* Extrait choisi:
--------------------------------

Publié le 4 septembre 2022 Lecture : 5 minutes.
C’est par une proposition de loi adoptée le 19 juillet dernier, signalée par Le Canard enchaîné du 10 août 2022, que le Sénat français s’est déclaré favorable à ce que « la dignité d’amiral de France soit conférée au contre-amiral Yves Joseph de Kerguelen ». Fruit d’une réflexion menée par le sénateur Les Républicains (LR) des Français de l’étranger, Christophe-André Frassa, cette initiative sénatoriale vise à honorer à titre posthume un navigateur, l’un des premiers explorateurs des terres australes qui, en 1772, sera fait chevalier de Saint-Louis par Louis XV pour sa découverte de la terre de Kerguelen dans l’océan Indien.
Celui qui fut qualifié au XVIIIe siècle de « Christophe Colomb français » avait en effet pris possession, au nom du roi Louis XV, de l’archipel des « îles Kerguelen », dont la France célèbre le 250e anniversaire cette année. Qualifiées de « confettis » de l’ex-empire colonial français, ces îles permettent pourtant à l’Hexagone de détenir le deuxième plus grand espace maritime au monde, agrandi de 500 000 km2 en 2015 grâce à l’extension de zones économiques exclusives autour de ces espaces insulaires, et de faire de notre pays la première puissance maritime mondiale par sa diversité et sa biodiversité.

--------------------------------

* Étapes de l'exercice:
- 1) Dans l'extrait sur les îles Kerguelen, de combien l'espace maritime français a-t-il été agrandi en 2015 ?
- 2) Reprenez l'extrait sur les îles Kerguelen à la suite de sa dernière phrase.

--------------------------------

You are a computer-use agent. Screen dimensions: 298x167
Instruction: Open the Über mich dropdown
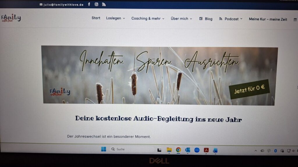pos(181,19)
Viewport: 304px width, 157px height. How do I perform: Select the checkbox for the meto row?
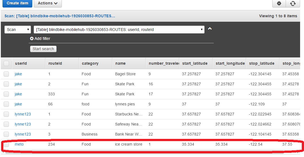tap(6, 144)
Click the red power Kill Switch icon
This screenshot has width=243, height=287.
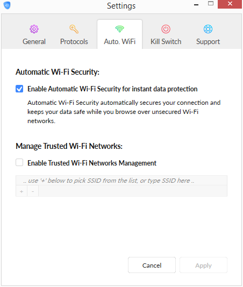166,29
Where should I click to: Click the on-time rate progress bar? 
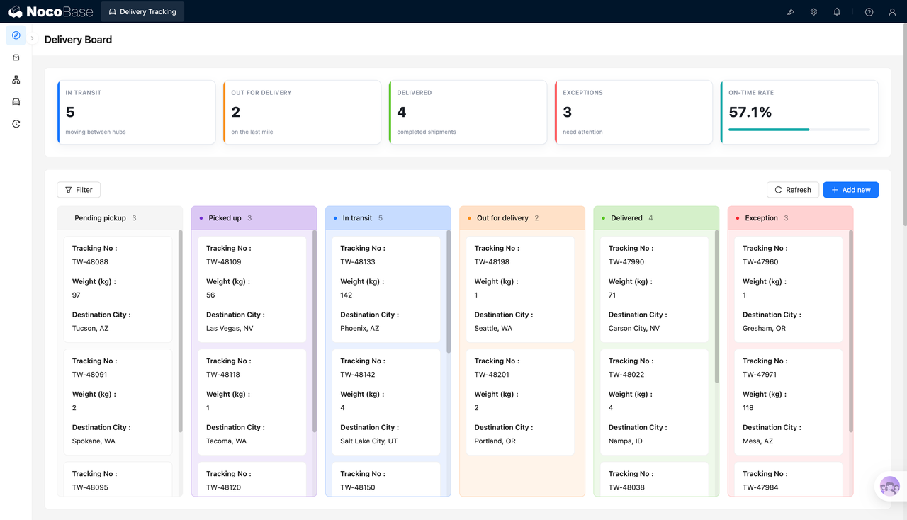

--------------------------------

* Liste des réponses:
- 1) De 500 000 km2.

- 2)
Né en 1734 dans le Finistère français, Yves Joseph de Kerguelen a brièvement fait rêver la monarchie par cette découverte à l’extrême-sud de l’océan Indien. Celle-ci était convaincue que ces îles – grandes comme la Corse, mais quasi inhabitables – pourraient compenser la perte du Canada au profit des Britanniques à la suite de la guerre de Sept Ans. La conquête française est confirmée à la fin du XIVe siècle, avant une résolution parlementaire de 1949 qui y installe la souveraineté républicaine avec la construction de la base de Port-aux-Français. Administrativement rattaché aux Terres australes et antarctiques françaises (TAAF), au sein du ministère des Outre-Mer, ce territoire, dépourvu de population permanente, n’est peuplé que de scientifiques, techniciens et militaires renouvelés périodiquement.
Conseil de guerre pour la traite de 200 Africains
C’est entre 1773 et 1774, lors de sa deuxième expédition dans les mers australes, que se révèle la nature négrière, esclavagiste et criminelle de Kerguelen, dont la carrière n’a été marquée jusque-là que par les honneurs et la gloire. À Brest, le 15 mai 1775, raconte Annick Le Douget dans son ouvrage Juges, esclaves et négriers en Basse-Bretagne, Yves Joseph de Kerguelen est jugé par le Conseil de guerre, présidé par le vice-amiral de France d’Aché, pour avoir fait la traite de 200 Africains de Madagascar sur un navire de la Royale lors de sa mission, en contravention de l’interdiction de Louis XIV de commercer faite aux capitaines et officiers servant sur les vaisseaux du roi.
Très souvent transgressée – on aura vu comment, à Rochefort, des navires de la Royale se livreront sans vergogne à la traite des Noirs –, l’interdiction royale n’obéissait à aucun sentiment d’humanité envers les Africains. Pour la monarchie, les navires du roi devaient toujours être en état de combattre « pour soutenir l’honneur du pavillon », sans être embarrassés par des marchandises à la conservation desquelles « ceux qui y seraient intéressés songeraient plus qu’à la gloire de la nation ».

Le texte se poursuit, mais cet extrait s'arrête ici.